== WORK ITEM ==
Please print nothing but the lines from the one with "The image size" to the last line of the records below, and omit pictures.

(Stored data)

________________________________________

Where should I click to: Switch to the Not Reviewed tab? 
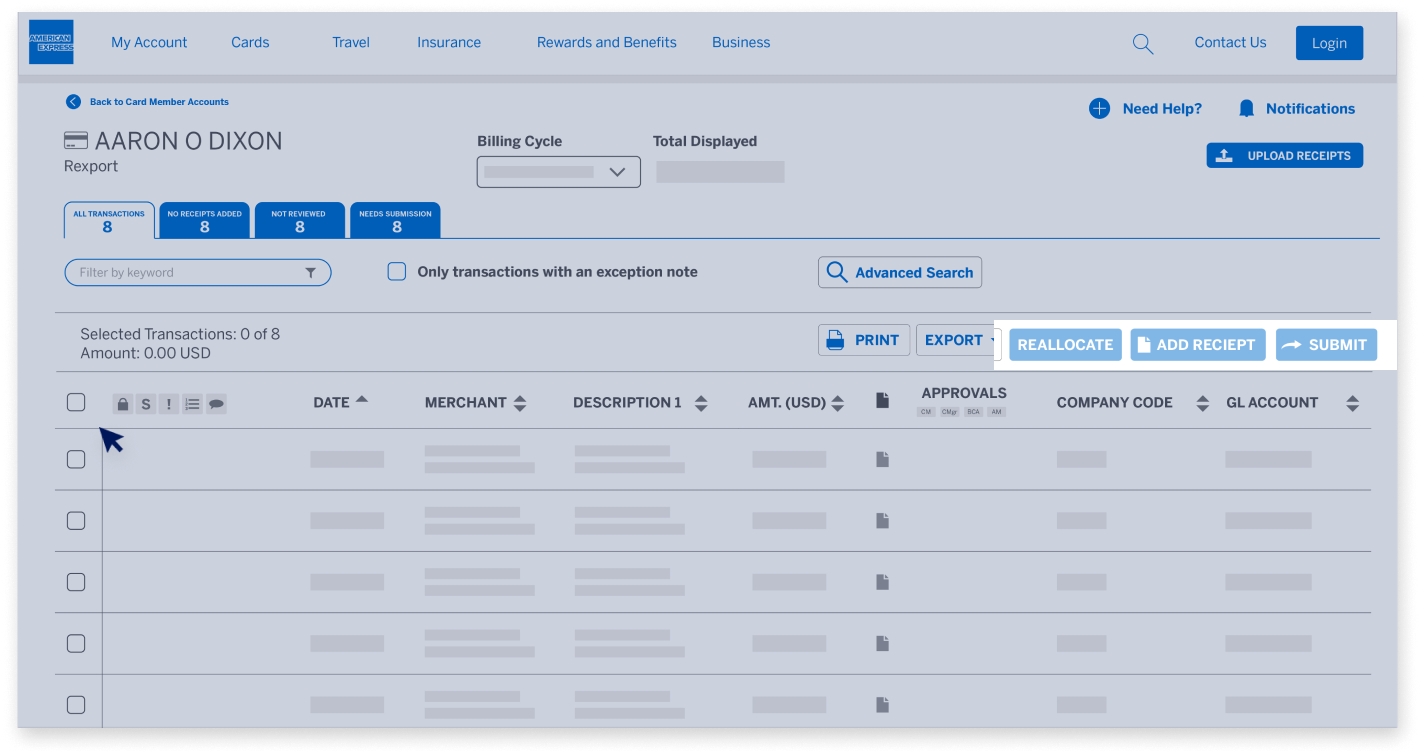pos(299,221)
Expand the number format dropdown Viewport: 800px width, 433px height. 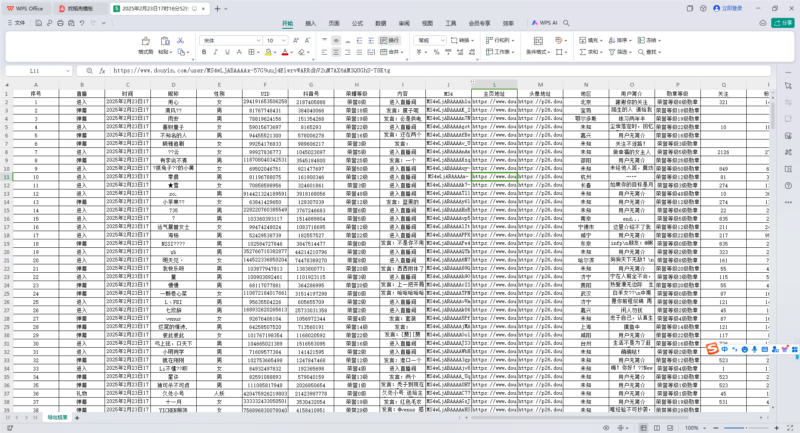point(443,40)
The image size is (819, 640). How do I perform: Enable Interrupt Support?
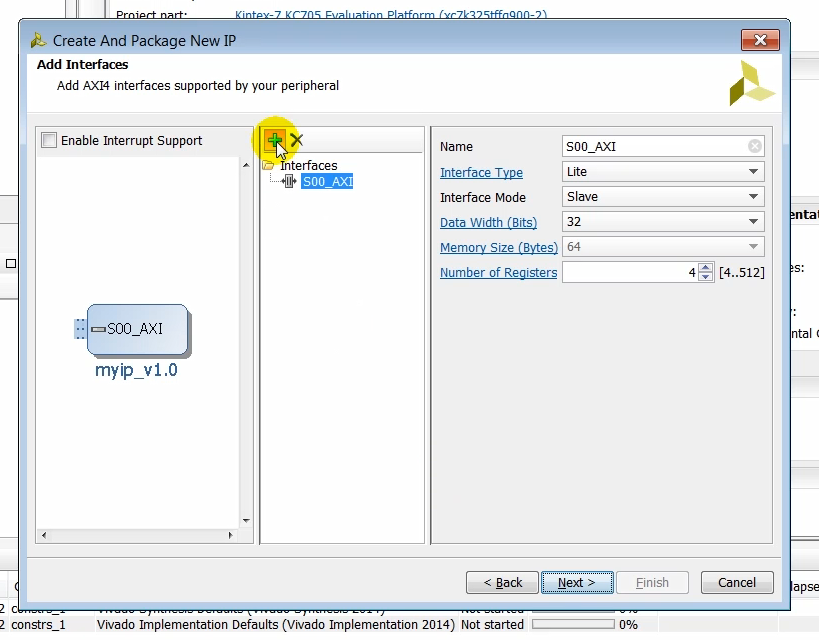click(49, 140)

________________________________________

== ANSWER SECTION ==
The image size is (819, 640). How do I perform: Enable Interrupt Support?
click(49, 140)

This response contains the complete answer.